Mandela relinquished his presidency in 1999 after his singular term as President – but there has been no retirement for this man. He set up three foundations bearing his name: The Nelson Mandela Centre of Memory, The Nelson Mandela Children’s Fund and The Mandela-Rhodes Foundation. His schedule was jam packed over the years, raising money for his foundations to build schools and clinics in South Africa’s rural heartland, and serving as a mediator in Burundi’s civil war. He also published a number of books on his life and struggle, the most popular among them being: No Easy Walk to Freedom; Nelson Mandela: The Struggle is my Life; Nelson Mandela’s Favourite African Folktales. In 2001 he was diagnosed and treated for prostate cancer.
In June 2004, at the age of 85, Nelson Mandela announced his formal retirement from all the offices and his public life. He returned back to his native village Qunu and adopted the lifestyle of his tribe as he was supposed to do long back. But as they say, “destiny never retaliates its plans with you”, so was his destiny that he transited to becoming the iconic personality of world peace. In 2005 after his son’s death due to AIDS, Mandela committed himself to the cause of fighting against the same. Later, on July 18,2007, Mandela assembled a group of world leaders, including Graca Machel, Desmond Tutu, Kofi Annan, Ela Bhatt, Gro Harlem Brundtland, Jimmy Carter, Li Zhaoxing, Mary Robinson and Muhammad Yunus and formed a group called “The Elders“. This assemblage was committed to working publicly and privately to find solutions to problems around the globe. Since its initiation, the group has made an impact in Asia, the Middle East and Africa, promoting peace and women’s equality, demanding an end to atrocities, and supporting initiatives to address humanitarian crisis and promote democracy.

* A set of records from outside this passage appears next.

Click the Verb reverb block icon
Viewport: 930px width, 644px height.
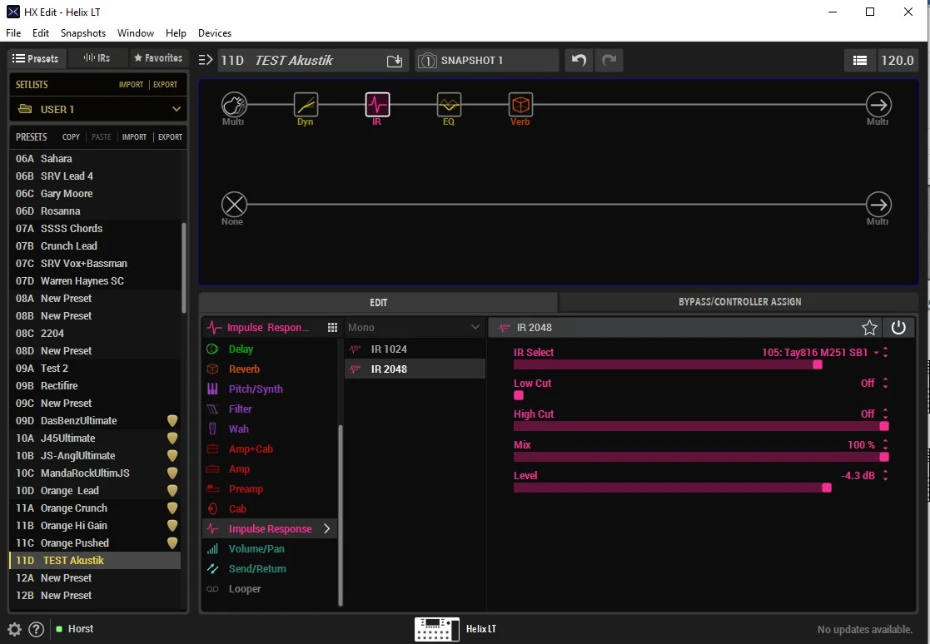(x=520, y=105)
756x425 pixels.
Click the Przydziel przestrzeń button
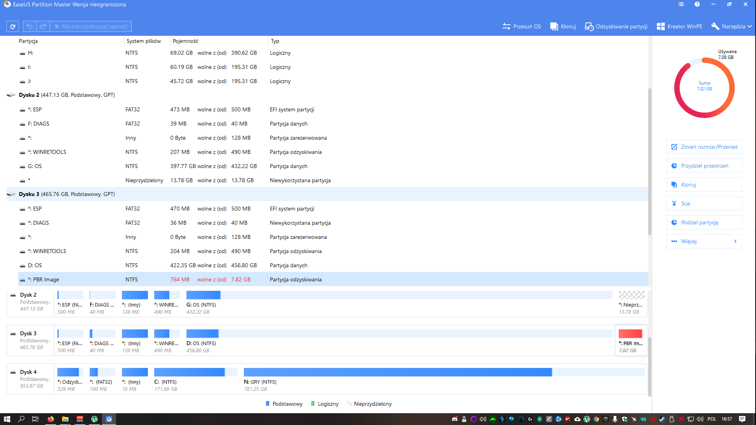[x=704, y=166]
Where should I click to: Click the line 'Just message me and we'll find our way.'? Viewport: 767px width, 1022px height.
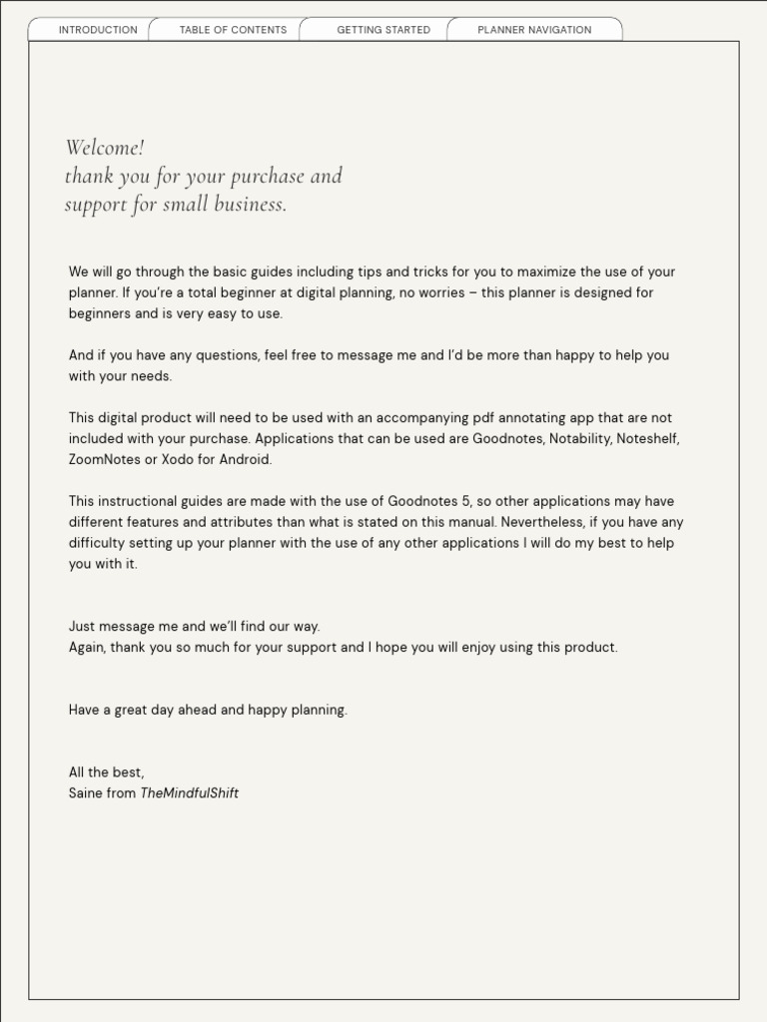tap(195, 627)
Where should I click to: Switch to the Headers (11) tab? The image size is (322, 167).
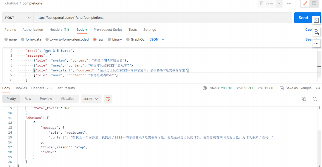click(x=59, y=30)
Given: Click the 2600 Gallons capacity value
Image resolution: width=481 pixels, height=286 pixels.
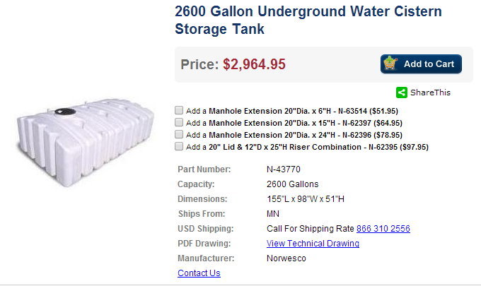Looking at the screenshot, I should (x=292, y=184).
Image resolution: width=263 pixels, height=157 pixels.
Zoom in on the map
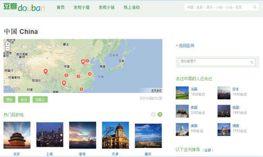(8, 44)
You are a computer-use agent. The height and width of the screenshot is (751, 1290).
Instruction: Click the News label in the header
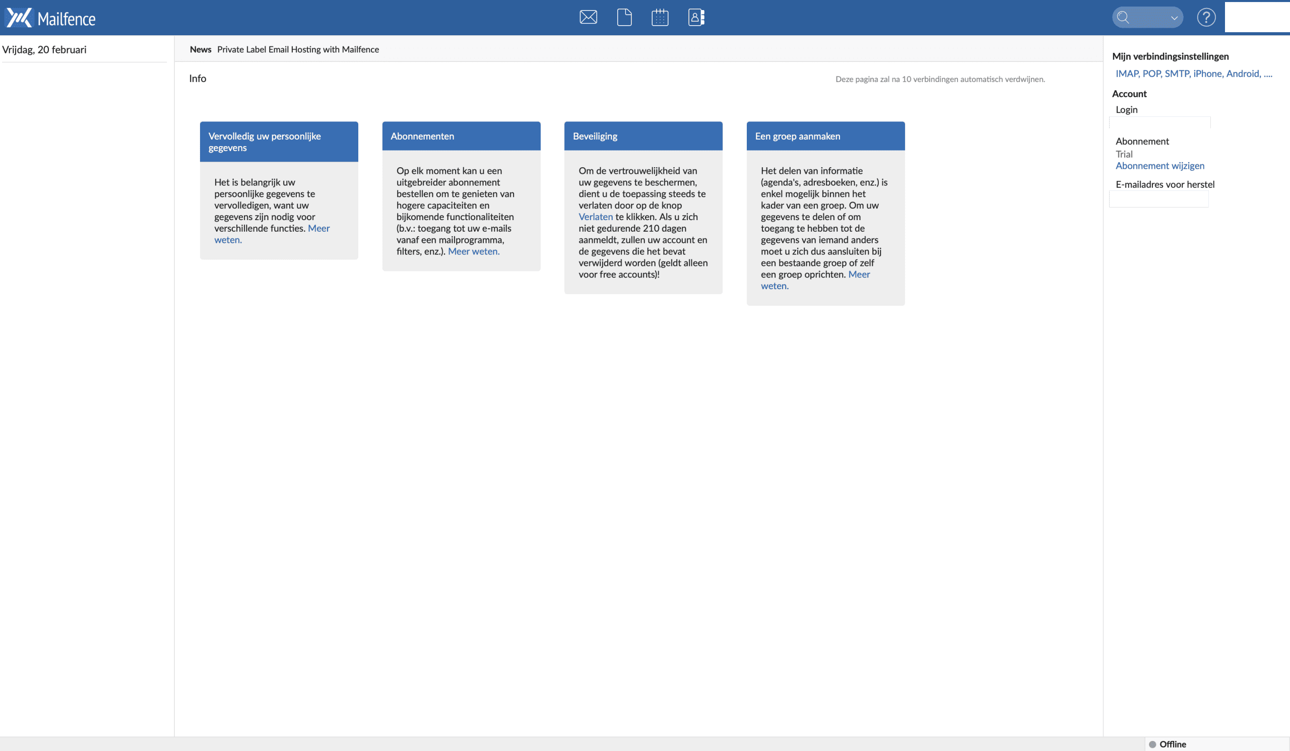(200, 49)
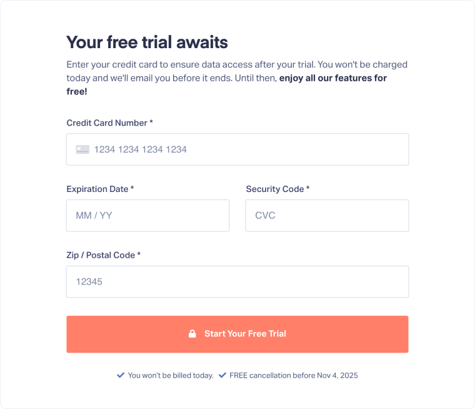
Task: Focus the Credit Card Number input field
Action: (x=250, y=149)
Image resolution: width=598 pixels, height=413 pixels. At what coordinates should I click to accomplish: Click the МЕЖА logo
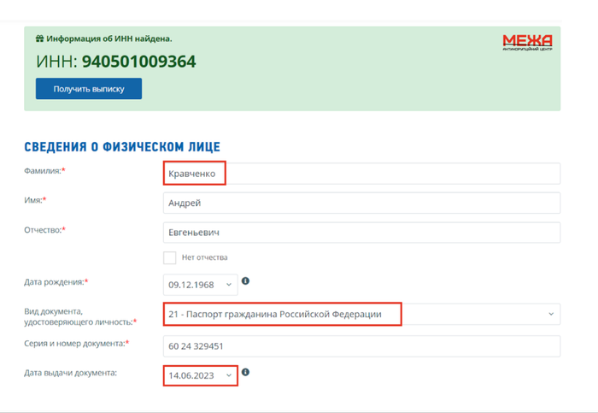[x=527, y=42]
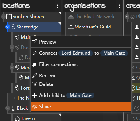Collapse the Sunken Shores tree node

4,17
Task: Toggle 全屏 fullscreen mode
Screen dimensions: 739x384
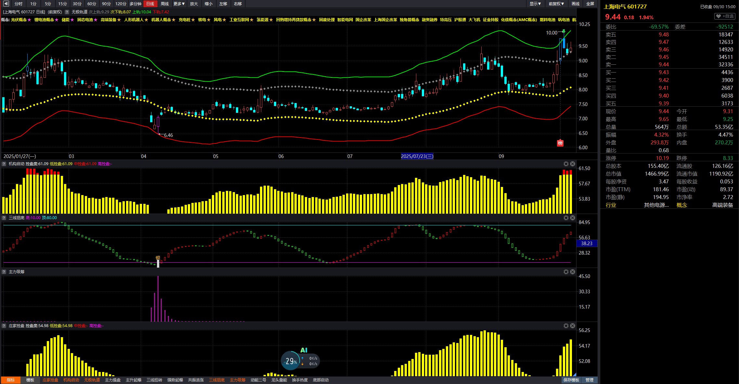Action: (x=590, y=4)
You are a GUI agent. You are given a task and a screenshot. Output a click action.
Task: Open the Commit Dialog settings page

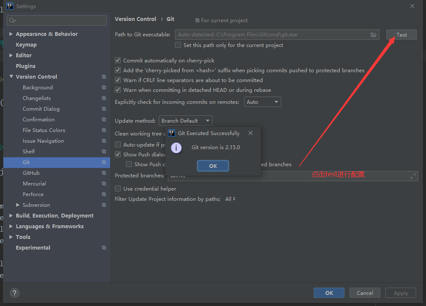41,109
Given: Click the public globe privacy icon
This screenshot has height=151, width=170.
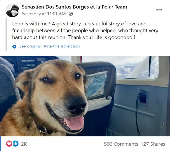Looking at the screenshot, I should pos(71,14).
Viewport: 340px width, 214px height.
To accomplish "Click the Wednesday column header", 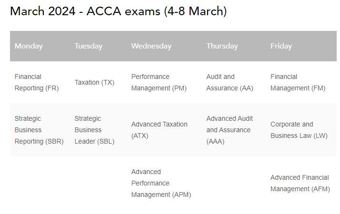I will pyautogui.click(x=151, y=46).
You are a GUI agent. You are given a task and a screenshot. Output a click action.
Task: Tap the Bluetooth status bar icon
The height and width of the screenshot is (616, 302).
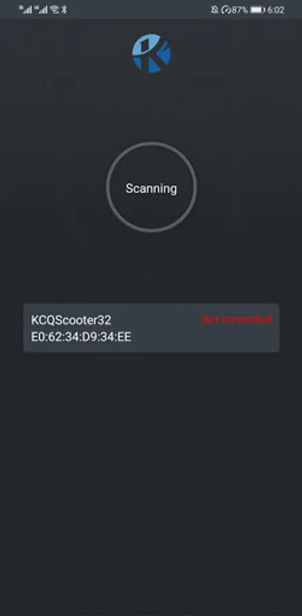pos(64,10)
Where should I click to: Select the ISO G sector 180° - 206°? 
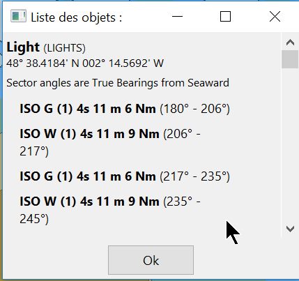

Mandela made his last public appearance in the 2010 Cricket World Cup in South Africa. He also met the American first lady on her trip to South Africa in 2011. At the age of 94, in 2012, the peace maker was said to be having a recurrent problem of infectious lungs for which he was hospitalized in early December 2012. He is now retired, but not without leaving something to ponder; according to a statement on his website
“Mr. Mandela gave 67 years of his life fighting for the rights of humanity. All we are asking is that everyone gives 67 minutes of their time, whether it’s supporting your chosen charity or serving your local community.“
Although his struggle as a black born continued for a greater part of his life, Nelson Mandela never judged or discriminated any white organization or individual. He never compromised his devotion to democracy, equality and learning. Despite terrible provocation, he never became a racist. Even in the matters concerning the protection of his life, he trusted whites with complete faith and sincerity. His life has been an inspiration not only to the people in South Africa but throughout the world. Knowing him makes you realize that no darkness is too dark to succumb your faith and courage to. There will always be a ray of hope; you just need to strive long enough to find it glowing.